An unprecedented amount of healthcare data is being generated today, thanks to a variety of tools, from genomic sequencing machines to electronic health records. This data comes from biomedical researchers, healthcare professionals, and even patients themselves, through the use of health-monitoring smart phone applications. If we can harness this data, it can help us improve our understanding of disease, and pinpoint new and improved therapies – more efficiently than ever before.
Big Data has Big Challenges: Hurdles to maximising big data’s value
The potential is there – but there are hurdles. Gathering big data is itself a challenge, due to semantic differences, legal barriers, and fragmented databases, among other reasons. Once data is gathered, ways need to be found to organise, visualise and mine it. A January 2013 report from the OECD discusses the challenges faced in efforts to maximise big data value; while it focuses on social sciences data, its conclusions regarding the “big data challenge” are applicable across disciplines.
One concept is emphasised repeatedly in the report – and it’s an essential one when considering big data in the R&D context: Collaboration. If we are to realise the maximum value promised by data, collaboration is a must: among different institutions, both public and private; among professionals from different disciplines; among researchers from different organisations; and among national and international bodies.
Strength in Numbers: Collaborating to conquer big data
Recognising the potential big data holds for healthcare, EFPIA is supporting the May 23 event “Smarter Data for Europe”. The conference will examine how diverse stakeholders from both the public and private sectors can join forces to maximise the utility of big data – in healthcare, energy, and other domains. Panelists include representatives from IBM, the European Commission, academia, and the pharmaceutical industry.

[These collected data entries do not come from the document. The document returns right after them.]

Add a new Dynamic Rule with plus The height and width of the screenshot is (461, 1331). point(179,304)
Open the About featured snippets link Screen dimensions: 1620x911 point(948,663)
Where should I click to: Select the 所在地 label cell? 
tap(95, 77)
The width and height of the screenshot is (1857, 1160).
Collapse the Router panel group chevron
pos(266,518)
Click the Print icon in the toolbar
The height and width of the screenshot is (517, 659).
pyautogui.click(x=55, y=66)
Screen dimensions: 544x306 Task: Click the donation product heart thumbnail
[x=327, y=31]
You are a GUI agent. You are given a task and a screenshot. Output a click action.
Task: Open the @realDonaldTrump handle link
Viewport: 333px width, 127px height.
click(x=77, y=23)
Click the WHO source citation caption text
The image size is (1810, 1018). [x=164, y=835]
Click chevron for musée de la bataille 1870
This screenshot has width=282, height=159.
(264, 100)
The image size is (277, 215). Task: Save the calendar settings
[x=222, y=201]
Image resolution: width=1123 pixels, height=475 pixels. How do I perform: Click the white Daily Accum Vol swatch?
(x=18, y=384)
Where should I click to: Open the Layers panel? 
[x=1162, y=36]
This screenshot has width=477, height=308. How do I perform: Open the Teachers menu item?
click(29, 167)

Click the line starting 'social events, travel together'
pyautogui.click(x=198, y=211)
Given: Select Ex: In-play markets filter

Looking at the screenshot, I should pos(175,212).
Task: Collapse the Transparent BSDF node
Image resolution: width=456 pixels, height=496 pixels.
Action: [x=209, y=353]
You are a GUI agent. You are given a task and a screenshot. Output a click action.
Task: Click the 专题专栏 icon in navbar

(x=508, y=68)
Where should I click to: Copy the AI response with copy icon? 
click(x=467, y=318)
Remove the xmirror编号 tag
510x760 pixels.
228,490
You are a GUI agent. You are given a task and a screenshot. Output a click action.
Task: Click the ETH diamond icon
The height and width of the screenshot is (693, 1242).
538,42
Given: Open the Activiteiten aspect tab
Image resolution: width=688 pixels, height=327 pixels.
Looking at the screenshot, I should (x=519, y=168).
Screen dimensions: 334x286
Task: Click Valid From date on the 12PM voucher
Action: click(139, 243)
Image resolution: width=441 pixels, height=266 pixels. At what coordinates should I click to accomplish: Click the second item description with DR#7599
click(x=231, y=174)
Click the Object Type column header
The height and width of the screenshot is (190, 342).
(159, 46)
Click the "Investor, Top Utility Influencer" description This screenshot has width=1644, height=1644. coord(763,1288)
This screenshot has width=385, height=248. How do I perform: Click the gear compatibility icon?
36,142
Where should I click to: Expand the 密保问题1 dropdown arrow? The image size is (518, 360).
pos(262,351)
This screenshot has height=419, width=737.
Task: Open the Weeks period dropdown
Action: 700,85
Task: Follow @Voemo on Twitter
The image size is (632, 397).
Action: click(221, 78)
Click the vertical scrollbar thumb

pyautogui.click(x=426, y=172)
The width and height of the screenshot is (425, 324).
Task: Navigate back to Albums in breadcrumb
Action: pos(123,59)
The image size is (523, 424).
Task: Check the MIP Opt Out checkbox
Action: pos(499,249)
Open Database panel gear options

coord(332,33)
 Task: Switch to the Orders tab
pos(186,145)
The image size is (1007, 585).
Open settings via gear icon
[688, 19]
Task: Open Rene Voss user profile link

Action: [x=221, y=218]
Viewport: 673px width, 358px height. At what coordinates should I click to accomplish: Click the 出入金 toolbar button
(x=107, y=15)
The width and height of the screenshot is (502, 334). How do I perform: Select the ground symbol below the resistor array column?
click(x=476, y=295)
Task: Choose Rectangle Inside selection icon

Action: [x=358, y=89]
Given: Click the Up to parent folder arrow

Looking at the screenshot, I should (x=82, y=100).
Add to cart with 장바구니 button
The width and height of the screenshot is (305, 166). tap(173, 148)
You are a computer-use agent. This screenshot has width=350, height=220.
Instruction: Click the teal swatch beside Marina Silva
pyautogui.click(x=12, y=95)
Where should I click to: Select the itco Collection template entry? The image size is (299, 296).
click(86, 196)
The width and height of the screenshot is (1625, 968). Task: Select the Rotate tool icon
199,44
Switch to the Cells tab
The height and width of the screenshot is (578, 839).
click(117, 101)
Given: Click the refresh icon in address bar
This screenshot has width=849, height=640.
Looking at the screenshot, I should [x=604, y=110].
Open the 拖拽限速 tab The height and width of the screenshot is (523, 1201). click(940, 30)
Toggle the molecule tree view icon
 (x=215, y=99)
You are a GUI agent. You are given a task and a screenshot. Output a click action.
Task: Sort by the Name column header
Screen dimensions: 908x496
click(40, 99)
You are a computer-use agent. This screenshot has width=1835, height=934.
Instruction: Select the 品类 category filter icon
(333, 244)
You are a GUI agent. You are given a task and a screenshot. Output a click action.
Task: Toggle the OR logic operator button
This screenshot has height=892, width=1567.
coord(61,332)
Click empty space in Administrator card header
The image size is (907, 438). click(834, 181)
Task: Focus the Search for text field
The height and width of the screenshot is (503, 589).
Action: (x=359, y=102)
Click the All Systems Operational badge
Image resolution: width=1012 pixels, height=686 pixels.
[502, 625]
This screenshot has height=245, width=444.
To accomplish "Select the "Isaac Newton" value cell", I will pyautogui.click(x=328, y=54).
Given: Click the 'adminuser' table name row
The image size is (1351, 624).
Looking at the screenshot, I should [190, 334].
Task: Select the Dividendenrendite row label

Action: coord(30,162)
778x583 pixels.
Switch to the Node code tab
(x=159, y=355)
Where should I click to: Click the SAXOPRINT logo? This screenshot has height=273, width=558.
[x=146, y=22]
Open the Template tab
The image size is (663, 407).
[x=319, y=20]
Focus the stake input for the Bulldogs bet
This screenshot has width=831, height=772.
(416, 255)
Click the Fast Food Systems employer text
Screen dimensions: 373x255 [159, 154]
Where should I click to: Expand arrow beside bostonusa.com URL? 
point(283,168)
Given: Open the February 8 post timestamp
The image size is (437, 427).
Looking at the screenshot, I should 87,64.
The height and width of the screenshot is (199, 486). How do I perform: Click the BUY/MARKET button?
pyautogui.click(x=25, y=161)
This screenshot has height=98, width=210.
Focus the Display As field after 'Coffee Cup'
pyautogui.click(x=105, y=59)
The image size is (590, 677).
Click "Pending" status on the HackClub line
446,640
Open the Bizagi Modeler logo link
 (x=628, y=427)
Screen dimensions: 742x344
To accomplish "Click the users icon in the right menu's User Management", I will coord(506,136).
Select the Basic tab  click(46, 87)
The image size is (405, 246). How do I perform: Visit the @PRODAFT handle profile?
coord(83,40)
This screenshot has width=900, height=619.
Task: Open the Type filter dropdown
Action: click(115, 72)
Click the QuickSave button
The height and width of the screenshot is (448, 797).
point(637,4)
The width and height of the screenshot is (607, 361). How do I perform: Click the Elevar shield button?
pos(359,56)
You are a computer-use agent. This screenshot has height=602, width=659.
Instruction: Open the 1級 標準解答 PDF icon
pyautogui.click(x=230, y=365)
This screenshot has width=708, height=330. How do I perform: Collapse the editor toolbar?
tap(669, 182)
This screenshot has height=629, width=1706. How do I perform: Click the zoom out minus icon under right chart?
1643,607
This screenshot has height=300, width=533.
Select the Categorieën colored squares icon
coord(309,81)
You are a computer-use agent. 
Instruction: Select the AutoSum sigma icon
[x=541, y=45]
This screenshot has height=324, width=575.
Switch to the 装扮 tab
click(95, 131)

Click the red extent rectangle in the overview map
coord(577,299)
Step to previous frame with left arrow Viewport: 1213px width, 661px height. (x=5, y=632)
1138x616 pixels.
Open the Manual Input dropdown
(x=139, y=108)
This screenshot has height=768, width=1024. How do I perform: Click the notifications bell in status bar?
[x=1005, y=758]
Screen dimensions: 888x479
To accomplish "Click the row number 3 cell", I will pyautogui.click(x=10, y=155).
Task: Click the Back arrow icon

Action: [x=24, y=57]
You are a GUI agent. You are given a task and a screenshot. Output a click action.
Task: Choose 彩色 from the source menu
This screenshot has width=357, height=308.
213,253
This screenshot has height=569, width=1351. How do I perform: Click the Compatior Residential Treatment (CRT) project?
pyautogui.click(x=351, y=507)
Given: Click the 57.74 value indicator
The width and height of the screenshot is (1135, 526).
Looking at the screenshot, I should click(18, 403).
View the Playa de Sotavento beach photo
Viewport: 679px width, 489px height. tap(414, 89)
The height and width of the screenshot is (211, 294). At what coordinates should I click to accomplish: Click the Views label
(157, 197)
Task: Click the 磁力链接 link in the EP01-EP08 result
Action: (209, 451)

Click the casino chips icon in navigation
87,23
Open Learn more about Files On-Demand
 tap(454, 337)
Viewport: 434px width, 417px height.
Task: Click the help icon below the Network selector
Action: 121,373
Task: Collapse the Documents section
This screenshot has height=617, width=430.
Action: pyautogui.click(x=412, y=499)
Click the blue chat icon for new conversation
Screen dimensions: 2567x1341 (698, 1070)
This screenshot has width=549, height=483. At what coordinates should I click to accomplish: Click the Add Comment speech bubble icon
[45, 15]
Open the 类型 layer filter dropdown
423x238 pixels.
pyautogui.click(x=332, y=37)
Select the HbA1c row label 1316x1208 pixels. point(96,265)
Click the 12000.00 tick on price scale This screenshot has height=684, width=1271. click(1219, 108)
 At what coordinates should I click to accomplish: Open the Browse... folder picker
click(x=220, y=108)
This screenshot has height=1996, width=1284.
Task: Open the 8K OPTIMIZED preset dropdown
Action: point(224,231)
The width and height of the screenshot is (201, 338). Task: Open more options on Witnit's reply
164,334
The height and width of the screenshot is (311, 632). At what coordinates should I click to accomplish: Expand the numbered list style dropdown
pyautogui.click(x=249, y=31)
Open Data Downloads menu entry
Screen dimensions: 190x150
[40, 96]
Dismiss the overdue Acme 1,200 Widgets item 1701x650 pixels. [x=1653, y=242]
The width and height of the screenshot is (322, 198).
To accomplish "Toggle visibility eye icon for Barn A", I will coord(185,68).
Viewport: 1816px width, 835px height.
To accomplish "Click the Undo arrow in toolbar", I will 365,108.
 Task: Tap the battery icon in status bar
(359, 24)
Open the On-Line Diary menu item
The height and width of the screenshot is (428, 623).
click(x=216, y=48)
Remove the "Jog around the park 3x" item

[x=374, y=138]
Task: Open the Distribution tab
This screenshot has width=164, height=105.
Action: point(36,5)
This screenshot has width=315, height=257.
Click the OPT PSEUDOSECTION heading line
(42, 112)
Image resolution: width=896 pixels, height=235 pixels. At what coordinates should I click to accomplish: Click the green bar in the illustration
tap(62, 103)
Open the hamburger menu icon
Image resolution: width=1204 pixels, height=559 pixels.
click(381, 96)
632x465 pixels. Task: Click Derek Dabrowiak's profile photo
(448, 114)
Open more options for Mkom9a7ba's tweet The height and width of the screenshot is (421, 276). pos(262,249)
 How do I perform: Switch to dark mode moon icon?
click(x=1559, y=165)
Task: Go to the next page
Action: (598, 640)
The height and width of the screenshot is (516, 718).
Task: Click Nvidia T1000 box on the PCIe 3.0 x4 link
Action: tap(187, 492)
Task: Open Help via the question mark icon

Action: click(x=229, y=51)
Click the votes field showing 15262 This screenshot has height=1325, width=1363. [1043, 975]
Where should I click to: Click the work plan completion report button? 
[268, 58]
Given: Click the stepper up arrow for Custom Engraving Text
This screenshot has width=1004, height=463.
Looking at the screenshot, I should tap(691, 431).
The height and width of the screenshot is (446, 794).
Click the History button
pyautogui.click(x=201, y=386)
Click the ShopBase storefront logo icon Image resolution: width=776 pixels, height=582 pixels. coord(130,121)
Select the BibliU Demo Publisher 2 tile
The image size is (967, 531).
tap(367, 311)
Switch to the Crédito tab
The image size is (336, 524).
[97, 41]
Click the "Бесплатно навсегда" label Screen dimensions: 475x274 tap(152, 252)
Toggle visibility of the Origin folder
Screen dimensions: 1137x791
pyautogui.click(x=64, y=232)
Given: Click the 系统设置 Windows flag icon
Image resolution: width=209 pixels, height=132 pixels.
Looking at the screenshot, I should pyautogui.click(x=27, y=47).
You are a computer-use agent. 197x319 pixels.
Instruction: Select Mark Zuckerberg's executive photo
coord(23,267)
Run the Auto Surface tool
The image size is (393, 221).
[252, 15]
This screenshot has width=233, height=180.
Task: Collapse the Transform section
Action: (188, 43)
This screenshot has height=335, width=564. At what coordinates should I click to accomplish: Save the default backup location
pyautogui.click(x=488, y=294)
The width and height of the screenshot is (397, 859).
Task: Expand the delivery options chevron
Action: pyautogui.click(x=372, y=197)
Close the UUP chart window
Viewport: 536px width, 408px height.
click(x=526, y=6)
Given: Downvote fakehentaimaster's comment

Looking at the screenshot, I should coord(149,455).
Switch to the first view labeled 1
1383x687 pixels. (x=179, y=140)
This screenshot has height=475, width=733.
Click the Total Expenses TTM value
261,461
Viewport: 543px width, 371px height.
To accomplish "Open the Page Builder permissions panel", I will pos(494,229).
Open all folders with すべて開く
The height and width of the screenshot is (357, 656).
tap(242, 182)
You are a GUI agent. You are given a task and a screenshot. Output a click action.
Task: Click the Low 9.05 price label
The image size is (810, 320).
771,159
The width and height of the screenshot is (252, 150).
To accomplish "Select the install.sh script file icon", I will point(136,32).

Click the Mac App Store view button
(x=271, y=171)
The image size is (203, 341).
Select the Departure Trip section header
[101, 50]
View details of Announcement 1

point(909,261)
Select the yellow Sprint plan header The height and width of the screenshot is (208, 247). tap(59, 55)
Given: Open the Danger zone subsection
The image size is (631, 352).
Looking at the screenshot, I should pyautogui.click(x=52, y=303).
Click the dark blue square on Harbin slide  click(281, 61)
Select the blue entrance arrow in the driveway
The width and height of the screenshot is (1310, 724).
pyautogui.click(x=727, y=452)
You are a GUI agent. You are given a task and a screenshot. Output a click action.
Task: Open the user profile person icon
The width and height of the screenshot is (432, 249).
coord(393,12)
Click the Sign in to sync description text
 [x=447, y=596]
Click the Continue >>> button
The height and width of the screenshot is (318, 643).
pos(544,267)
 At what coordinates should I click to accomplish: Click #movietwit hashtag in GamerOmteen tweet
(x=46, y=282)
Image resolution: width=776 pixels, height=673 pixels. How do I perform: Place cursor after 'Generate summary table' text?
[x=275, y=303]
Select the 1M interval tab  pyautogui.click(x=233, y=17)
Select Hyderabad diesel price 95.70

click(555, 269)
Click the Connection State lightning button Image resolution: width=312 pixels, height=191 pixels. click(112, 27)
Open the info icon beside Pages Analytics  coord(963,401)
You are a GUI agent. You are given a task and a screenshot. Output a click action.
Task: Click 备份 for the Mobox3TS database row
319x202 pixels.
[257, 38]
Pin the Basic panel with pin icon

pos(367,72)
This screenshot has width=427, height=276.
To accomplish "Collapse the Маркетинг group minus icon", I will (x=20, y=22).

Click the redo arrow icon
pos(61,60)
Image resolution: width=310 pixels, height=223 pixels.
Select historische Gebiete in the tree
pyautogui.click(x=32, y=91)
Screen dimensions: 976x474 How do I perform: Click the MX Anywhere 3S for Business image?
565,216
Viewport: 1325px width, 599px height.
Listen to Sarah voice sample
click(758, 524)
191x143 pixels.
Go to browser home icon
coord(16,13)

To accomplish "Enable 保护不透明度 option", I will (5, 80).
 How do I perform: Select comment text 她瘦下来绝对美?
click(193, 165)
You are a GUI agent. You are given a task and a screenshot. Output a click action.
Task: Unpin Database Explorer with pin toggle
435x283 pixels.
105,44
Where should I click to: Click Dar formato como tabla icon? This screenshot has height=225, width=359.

Proof of how big data can advance research can be found in projects funded by the Innovative Medicines Initiative, Europe’s largest public-private partnership and a joint endeavour between EFPIA and the European Commission. The NEWMEDS consortium has generated the largest databases on schizophrenia and antidepressants trials, and the treated depressed population. The Pharma-Cog project is using big data to develop and validate new tools to test candidate drugs for the treatment of Alzheimer’s symptoms. By compiling databases of clinical trials, and combining these with blood tests, brain scans, and behavioural tests, it aims to advance knowledge on Alzheimer’s progression and the effect of candidate drugs.
Another example is seen in Harvard University’s efforts to engage computer programmers in writing genetic analysis software. Together with TopCoder.com, the researchers launched a $6,000 contest for computer programmers, receiving 122 entries. Many entries ran significantly faster than existing software designed for the same purpose, and the top performers are now available for download.
What all of these initiatives have in common is their emphasis on collaboration. Only by pooling expertise and resources, can we hope to conquer the mass of big data before us, and find ways to utilise it that will ultimately improve patient wellbeing. For collaboration to work, we must cross boundaries. We must adapt and find common ground with individuals from different backgrounds. We might even have to refer to a gene sequence as a string.